▶ **Records supplied**:

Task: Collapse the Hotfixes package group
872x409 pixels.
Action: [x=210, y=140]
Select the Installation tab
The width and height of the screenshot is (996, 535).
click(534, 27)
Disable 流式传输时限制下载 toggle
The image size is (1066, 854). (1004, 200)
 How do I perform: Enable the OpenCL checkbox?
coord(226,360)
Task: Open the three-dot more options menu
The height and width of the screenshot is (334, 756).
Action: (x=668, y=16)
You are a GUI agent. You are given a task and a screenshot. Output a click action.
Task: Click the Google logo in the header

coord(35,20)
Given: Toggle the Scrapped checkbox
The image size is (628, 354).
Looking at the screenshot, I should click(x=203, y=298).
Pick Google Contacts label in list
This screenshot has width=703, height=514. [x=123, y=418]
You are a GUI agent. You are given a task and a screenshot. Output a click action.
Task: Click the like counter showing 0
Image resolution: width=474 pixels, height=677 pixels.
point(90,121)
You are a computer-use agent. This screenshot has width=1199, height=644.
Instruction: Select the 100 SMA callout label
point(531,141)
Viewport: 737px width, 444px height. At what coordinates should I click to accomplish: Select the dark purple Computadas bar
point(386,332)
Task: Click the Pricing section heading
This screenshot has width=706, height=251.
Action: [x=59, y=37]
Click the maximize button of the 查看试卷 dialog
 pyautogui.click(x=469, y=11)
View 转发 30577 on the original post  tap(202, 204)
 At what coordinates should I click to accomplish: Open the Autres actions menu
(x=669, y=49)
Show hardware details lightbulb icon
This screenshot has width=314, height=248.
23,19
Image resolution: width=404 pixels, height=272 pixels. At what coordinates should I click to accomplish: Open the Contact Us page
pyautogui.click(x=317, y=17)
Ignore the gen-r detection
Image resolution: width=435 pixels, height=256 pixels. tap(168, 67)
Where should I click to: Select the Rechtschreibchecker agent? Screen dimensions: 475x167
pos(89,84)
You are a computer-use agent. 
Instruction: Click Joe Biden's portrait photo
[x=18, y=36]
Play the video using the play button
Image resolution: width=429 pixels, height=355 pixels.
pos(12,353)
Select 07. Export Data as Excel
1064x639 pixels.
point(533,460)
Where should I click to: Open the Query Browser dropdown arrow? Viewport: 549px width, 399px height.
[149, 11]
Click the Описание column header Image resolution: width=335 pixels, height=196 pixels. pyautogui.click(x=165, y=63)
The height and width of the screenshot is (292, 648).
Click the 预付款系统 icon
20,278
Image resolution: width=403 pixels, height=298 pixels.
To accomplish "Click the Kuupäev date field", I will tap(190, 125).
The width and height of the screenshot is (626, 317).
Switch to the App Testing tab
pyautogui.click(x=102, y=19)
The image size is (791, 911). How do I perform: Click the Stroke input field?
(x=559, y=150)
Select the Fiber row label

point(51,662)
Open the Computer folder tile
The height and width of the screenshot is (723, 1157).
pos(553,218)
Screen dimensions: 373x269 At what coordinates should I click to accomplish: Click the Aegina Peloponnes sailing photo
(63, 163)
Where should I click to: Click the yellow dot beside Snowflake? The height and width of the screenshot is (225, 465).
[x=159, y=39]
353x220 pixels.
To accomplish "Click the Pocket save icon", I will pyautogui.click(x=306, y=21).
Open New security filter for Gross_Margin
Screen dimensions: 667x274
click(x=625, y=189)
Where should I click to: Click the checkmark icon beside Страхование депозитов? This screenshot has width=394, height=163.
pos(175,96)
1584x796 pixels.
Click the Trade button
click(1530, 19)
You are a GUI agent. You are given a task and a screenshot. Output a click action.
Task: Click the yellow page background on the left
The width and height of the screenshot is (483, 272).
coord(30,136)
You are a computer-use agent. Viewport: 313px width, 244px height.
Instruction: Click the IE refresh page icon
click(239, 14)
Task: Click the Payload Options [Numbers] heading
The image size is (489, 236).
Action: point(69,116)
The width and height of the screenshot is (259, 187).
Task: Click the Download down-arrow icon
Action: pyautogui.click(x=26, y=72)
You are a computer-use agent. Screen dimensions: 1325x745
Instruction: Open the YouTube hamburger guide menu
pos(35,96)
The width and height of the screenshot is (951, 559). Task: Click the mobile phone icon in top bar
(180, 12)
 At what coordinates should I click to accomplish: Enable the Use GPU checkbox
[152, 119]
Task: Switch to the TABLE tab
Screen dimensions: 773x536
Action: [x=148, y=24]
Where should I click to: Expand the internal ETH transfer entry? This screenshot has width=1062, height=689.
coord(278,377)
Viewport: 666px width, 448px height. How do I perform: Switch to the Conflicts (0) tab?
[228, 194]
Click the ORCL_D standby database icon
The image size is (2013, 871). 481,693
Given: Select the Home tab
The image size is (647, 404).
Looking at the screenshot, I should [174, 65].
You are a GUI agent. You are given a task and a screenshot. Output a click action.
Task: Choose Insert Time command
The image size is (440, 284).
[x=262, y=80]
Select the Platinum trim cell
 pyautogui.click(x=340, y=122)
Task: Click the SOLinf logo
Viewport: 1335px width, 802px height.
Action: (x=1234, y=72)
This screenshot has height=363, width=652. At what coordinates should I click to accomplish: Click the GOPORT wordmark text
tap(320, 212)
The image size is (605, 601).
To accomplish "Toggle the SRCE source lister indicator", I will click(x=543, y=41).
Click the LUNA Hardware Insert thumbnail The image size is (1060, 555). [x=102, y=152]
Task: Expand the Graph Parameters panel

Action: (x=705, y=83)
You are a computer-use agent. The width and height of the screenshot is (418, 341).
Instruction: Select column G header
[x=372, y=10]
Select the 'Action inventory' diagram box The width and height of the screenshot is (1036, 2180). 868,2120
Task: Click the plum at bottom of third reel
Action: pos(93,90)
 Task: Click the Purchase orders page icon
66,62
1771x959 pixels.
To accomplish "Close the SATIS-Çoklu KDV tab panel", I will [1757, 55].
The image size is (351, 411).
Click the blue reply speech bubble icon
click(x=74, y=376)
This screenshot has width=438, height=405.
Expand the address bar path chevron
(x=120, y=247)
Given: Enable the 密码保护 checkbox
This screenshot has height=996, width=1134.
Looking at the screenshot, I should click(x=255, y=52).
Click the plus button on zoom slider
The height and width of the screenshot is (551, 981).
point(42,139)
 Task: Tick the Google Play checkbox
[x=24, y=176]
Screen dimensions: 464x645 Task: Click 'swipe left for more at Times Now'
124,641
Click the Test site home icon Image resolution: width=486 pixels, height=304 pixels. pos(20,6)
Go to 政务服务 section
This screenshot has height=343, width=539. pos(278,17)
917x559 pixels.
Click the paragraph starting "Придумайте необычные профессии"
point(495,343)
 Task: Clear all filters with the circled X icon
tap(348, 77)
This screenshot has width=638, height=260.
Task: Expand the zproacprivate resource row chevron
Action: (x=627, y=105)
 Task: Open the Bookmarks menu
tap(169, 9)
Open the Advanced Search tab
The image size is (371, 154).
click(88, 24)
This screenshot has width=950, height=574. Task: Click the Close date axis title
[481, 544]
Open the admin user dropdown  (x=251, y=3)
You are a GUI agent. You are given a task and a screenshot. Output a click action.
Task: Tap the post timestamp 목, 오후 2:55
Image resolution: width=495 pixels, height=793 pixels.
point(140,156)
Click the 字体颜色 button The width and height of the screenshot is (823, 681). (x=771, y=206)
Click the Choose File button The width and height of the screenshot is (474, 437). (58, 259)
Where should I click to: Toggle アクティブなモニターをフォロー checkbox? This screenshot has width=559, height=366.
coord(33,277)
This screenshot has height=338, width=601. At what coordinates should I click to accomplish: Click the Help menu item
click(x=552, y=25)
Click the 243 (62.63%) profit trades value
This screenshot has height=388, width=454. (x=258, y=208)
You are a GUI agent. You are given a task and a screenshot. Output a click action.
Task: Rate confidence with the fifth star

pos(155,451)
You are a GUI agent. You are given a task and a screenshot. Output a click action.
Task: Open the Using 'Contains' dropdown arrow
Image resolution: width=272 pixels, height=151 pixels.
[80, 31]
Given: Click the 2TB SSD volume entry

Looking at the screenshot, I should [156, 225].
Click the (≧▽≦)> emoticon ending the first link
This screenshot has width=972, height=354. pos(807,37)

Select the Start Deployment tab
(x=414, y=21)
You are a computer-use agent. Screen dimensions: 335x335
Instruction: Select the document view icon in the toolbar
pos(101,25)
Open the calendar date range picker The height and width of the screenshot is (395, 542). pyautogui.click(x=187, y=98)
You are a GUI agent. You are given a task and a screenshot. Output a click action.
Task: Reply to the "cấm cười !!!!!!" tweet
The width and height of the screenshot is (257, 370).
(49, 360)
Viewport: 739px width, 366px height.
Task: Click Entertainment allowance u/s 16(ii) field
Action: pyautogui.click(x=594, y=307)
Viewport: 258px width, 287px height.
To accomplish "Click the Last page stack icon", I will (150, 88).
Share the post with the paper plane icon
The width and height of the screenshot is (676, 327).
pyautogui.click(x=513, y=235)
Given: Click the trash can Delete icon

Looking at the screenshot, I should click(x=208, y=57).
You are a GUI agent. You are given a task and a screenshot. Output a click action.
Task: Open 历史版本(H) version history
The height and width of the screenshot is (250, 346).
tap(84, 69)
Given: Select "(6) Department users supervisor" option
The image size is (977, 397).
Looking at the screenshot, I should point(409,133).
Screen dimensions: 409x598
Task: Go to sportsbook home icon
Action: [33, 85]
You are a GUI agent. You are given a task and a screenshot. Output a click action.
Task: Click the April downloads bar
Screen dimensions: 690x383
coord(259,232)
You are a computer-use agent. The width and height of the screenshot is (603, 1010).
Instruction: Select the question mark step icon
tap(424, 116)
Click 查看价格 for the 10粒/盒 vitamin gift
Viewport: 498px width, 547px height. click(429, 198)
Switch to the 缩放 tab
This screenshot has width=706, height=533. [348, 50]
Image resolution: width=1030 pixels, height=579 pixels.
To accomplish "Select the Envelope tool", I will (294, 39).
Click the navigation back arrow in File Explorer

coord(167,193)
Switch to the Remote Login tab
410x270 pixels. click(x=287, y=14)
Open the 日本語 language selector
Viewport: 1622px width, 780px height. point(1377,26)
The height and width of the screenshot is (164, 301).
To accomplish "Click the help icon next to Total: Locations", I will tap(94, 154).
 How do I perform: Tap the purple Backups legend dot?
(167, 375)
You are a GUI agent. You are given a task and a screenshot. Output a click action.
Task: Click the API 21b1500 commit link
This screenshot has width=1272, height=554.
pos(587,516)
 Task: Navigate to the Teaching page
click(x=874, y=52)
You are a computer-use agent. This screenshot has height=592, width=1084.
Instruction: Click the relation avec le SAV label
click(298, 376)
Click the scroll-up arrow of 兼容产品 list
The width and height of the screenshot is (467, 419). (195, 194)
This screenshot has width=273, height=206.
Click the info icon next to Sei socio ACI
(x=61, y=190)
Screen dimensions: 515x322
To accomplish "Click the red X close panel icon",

▶ **Activity**:
Say how many lines of the data above include the word "Choose", and add nothing further.

▶ **Answer for the task**:
2